The margins of the nostrils are usually lined with a number of stiff hairs that project across the openings and serve to arrest the passage of foreign substances, such as dust and small insects, which might otherwise be drawn up with the current of air intended for respiration. The skeleton, or framework, of the nose is partly composed of the bones forming the top and sides of the bridge, and partly of cartilages. On either side are an upper lateral and a lower lateral cartilage, to the latter of which are attached three or four small cartilaginous plates, termed sesamoid cartilages. The cartilage of the septum separates the nostrils and, in association posterior with the perpendicular plate of the ethmoid and with the vomer, forms a complete partition between the right and left nasal Fosse.

SENSE OF SMELL
Smell, one of the five special senses by which odors are perceived. The nose, equipped with olfactory nerves, is the special organ of smell. The olfactory nerves also account for differing tastes of substances taken into the mouth, that is, most sensations that appear introspectively as tastes are really smells.

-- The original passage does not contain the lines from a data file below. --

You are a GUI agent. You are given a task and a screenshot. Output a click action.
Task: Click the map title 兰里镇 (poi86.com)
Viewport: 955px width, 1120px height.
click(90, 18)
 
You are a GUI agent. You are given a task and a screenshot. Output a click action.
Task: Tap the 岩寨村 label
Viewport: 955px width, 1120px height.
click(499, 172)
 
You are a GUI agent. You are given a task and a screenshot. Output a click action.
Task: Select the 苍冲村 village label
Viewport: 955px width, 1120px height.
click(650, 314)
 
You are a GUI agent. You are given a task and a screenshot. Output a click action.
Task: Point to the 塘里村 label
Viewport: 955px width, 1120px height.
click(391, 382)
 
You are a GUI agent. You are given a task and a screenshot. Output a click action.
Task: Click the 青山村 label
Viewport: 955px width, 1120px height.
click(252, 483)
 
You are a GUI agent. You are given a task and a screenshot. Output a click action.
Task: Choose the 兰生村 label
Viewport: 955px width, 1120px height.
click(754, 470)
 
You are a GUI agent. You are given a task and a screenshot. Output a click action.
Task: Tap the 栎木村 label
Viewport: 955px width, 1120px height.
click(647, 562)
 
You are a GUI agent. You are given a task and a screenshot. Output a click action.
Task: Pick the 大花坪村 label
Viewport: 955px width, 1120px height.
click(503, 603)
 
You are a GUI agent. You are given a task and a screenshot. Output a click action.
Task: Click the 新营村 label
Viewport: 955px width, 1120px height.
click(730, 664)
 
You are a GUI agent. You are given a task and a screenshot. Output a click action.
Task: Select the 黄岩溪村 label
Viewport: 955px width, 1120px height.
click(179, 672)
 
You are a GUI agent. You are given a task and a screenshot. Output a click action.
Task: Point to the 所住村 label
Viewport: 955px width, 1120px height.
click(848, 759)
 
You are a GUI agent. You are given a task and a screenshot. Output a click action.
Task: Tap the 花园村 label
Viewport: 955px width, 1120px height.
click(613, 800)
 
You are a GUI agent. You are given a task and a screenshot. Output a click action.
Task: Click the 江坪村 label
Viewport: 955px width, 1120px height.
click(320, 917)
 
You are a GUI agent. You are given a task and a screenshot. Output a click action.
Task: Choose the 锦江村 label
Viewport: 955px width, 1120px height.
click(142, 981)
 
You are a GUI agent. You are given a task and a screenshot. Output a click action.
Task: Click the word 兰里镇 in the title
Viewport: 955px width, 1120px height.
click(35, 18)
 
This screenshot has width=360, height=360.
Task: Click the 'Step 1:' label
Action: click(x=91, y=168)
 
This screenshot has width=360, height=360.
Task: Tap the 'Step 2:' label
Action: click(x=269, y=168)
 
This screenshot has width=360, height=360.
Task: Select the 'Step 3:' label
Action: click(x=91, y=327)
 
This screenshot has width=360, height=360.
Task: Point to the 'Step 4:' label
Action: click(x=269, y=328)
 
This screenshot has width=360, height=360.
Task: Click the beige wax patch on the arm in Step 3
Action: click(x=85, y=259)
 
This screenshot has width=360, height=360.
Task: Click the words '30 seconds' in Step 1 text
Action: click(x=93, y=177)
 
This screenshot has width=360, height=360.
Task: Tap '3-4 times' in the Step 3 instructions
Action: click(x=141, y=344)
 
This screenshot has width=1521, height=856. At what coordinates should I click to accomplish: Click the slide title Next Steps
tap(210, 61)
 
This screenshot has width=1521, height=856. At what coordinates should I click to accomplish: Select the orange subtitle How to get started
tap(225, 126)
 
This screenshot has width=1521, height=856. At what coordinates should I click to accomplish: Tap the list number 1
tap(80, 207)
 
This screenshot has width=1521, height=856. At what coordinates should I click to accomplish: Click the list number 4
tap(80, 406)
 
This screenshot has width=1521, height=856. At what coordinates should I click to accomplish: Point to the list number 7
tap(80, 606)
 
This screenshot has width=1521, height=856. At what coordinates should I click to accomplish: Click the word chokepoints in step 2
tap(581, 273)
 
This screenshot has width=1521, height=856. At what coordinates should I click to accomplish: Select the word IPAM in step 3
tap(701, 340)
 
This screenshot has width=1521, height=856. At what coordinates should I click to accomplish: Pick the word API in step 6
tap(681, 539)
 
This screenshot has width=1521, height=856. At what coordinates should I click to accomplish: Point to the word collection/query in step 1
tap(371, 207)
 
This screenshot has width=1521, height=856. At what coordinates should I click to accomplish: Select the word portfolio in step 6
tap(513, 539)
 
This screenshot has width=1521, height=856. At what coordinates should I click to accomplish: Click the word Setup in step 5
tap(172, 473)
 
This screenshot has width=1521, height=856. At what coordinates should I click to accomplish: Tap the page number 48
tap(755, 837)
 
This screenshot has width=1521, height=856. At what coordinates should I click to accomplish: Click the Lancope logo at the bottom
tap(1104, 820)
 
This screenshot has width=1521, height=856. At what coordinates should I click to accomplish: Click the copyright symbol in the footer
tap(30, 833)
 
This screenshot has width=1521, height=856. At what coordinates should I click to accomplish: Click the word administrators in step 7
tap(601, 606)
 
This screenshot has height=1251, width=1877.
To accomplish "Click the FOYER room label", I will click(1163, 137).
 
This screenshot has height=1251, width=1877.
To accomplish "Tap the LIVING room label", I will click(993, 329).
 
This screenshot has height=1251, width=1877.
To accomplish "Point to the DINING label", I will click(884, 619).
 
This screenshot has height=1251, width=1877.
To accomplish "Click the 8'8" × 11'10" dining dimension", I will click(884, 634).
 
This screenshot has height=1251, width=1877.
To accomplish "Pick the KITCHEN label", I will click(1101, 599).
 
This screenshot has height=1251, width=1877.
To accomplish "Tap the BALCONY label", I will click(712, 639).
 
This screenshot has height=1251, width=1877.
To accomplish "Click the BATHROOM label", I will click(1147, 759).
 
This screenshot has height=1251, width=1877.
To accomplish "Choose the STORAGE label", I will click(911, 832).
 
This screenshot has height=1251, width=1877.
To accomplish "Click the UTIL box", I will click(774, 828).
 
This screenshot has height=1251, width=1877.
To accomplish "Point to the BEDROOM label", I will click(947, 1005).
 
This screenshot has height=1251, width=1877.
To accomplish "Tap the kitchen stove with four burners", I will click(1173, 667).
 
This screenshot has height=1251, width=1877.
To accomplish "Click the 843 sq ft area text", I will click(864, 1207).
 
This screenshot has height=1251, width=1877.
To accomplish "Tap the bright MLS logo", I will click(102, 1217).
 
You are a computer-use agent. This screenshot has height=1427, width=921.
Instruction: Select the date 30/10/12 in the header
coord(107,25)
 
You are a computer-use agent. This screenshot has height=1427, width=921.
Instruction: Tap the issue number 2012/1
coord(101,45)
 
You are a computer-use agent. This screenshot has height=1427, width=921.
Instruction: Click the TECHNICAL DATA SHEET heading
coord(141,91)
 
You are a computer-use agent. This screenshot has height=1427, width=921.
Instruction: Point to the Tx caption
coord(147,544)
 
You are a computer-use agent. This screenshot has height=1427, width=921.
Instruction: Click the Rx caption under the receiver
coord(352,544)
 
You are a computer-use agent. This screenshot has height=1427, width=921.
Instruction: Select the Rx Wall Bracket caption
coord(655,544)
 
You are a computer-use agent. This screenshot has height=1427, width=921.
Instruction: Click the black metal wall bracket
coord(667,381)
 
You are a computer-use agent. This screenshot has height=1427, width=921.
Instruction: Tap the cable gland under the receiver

Sensations of smell are difficult to describe and classify, but useful categorizations have been made by noting the chemical elements of odorous substances. Research has pointed to the existence of seven primary odors—camphor like, musky, floral, pepper mint like, ethereal (dry-cleaning fluid, for example), pungent (vinegar like), and putrid—corresponding to the seven types of smell receptors in the olfactory-cell hairs. Olfactory research also indicates that substances with similar odors have molecules of similar shape. Recent studies suggest that the shape of an odor-causing chemical molecule determines the nature of the odor of that molecule or substance. These molecules are believed to combine with specific cells in the nose or with chemicals within those cells. This process is the first step in a series that continues with the transmission of impulses by the olfactory nerve and ends with the perception of odor by the brain.